Unlike Fry, this case involves the RBAP NRA, which defines normal retirement age by reference to five " years of service." ERISA defines a " year of service" as 1000 hours of service. 29 U.S.C. § 1053(b)(2)(A). As should be apparent from this definition, a " year of service" is not the same thing as an " anniversary." Observing that only a " strained construction" would lead a reader to equate these terms, Duchow confirmed that they bear distinct meanings--and that those differences are significant for purposes of ERISA's statutory scheme. 691 F.2d at 79.

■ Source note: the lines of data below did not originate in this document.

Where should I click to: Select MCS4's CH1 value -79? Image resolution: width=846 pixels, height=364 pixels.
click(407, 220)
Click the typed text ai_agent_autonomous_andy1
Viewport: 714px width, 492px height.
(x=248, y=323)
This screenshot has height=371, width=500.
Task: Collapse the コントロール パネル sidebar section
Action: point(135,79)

Thus, even accepting Fry's holding that " 'age 5' remains an age" for purposes of ERISA, it does not follow that " age five years of service " is an " age" of the sort that plans are given discretion to define under ERISA. Nor can it follow. Duchow may not have anticipated and prohibited definitions like the RBAP NRA, but its explication of the difference between years of service and anniversaries bears directly on why this case is unlike Fry . Notably, Defendant has failed to propose any ground for distinguishing years of service from the cupcake, rainbow, and Streep examples. While five years of service will presumably cluster around employees' fifth anniversaries, that clustering will likely take the form of a wide probability band distributed around the fifth anniversary mark. Yet once the ex ante certainty of an anniversary date is abandoned in favor of the supposed high probability that five years of service will often land in the same ballpark--a fact, in any event, that is not alleged in the Complaint and has no business controlling a motion to dismiss--it is unclear where to draw the line between plan-defined conditions that are similar enough to anniversaries to qualify as " ages" and conditions that fail this nebulous test. Defendant's argument essentially boils down to its suggestion that years of service are close enough to anniversaries, a position that rests on facts beyond the scope of this motion and on a legal standard that would almost certainly prove unworkable in practice. Simply put, as a matter of plain text and ordinary language, the RBAP NRA is not an " age."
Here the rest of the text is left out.